* _JOBS_
A – In the ODF sizing passage, how many vCPU and how much memory will each worker node get?
B – List the top-level keys in the YAML file shown in the ODF sizing passage.
C – Go on with the ODF sizing passage after its final line.

[PASSAGE SHOWN start]

Initially, as described in “Installing the first ODF cluster“, ODF would require ~10 vCPU and 24 GB of memory on every worker node for the desired configuration. I decided to use higher resources for leaving room to add further devices to ODF later on and to have some space to, of course, run services on the worker nodes as well. I’ll go with 16 vCPU and 40 GiB of memory for the worker nodes.

Also, the 3rd control plane node residing in the 3rd zone for placing the arbiter monitor pod will need more resources. I would like to apply 6 vCPU and 18 GiB of memory, providing 2 vCPU and 2 GiB or memory on top of the default settings in the *master_machines-1.yaml file:

[root@ocp21-jump ~]# cat ocp411/openshift/99_openshift-cluster-api_master-machines-1.yaml
apiVersion: machine.openshift.io/v1beta1
kind: Machine
metadata:
  ...
  name: ocp21-kvm2z-master-1
  namespace: openshift-machine-api
spec:
  ...
  providerSpec:
    value:
      ...
      cpu:
        cores: 6
        sockets: 1
        threads: 1
      memory_mb: 18432
      ...
...

[PASSAGE SHOWN end]
[DATA SUPPLIED start]

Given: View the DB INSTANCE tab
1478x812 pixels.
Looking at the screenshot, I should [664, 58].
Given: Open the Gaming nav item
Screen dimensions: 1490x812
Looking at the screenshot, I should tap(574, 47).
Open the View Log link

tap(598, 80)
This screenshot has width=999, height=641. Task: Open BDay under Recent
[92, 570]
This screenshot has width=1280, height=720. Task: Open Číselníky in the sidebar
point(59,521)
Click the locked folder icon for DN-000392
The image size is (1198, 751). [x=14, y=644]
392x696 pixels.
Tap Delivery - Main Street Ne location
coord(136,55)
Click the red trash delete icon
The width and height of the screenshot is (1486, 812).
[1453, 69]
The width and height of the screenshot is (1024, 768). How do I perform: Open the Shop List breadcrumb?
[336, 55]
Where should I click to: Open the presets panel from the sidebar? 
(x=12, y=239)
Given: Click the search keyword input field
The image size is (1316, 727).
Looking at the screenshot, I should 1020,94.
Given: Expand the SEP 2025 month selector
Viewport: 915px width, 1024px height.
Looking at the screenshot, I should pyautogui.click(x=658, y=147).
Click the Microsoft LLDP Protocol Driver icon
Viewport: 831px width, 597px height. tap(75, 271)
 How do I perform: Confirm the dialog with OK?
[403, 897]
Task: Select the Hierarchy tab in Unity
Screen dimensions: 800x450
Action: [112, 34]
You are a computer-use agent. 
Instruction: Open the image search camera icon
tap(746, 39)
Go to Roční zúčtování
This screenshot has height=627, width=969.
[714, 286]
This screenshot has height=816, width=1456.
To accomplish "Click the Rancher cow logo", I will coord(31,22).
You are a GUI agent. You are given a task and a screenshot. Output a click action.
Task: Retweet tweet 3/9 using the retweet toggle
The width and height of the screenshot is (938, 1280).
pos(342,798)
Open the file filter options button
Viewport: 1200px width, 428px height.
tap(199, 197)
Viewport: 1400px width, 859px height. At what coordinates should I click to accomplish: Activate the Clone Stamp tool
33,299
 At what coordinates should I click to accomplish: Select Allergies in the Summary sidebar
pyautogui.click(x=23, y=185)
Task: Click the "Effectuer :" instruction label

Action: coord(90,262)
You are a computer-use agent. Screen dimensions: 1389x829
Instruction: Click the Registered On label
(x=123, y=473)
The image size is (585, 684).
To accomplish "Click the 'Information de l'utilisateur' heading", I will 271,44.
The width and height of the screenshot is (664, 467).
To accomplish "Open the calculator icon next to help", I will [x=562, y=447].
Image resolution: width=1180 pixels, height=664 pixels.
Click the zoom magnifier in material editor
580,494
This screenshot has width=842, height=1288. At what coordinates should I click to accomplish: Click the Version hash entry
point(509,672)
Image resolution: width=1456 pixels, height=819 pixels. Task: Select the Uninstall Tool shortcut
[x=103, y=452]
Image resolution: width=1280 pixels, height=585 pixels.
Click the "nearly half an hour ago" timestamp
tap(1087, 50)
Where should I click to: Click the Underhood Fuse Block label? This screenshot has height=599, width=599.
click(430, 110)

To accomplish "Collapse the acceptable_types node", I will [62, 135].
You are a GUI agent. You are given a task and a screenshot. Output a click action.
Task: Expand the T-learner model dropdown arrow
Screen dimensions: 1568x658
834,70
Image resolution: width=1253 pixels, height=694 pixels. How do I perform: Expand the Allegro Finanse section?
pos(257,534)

[DATA SUPPLIED end]

* _PER-TASK ANSWERS_
A – 16 vCPU and 40 GiB of memory.

B – apiVersion, kind, metadata, spec

C –
[root@ocp21-jump ~]#

The changes to the worker node configuration must be provided in the machineset definition file, here *worker-machineset-0.yaml. The worker nodes I changed to provide 16 vCPU plus 40GiB memory:

[root@ocp21-jump ~]# cat ocp411/openshift/99_openshift-cluster-api_worker-machineset-0.yaml 
apiVersion: machine.openshift.io/v1beta1
kind: MachineSet
metadata:
  ...
  name: ocp21-kvm2z-worker
  namespace: openshift-machine-api
spec:
  replicas: 4
  ...
  template:
    ...
    spec:
      ...
      providerSpec:
        value:
          ...
          cpu:
            cores: 16
            sockets: 1
            threads: 1
          memory_mb: 40960
          ...
...
[root@ocp21-jump ~]

With these changes, I can start the installation. It will take a while and should finish with a working OCP cluster with 3 control plane nodes and 4 worker nodes.

[root@ocp21-jump ~]# ./openshift-install create cluster --dir=ocp411 --log-level=debug
...
...
INFO Install complete!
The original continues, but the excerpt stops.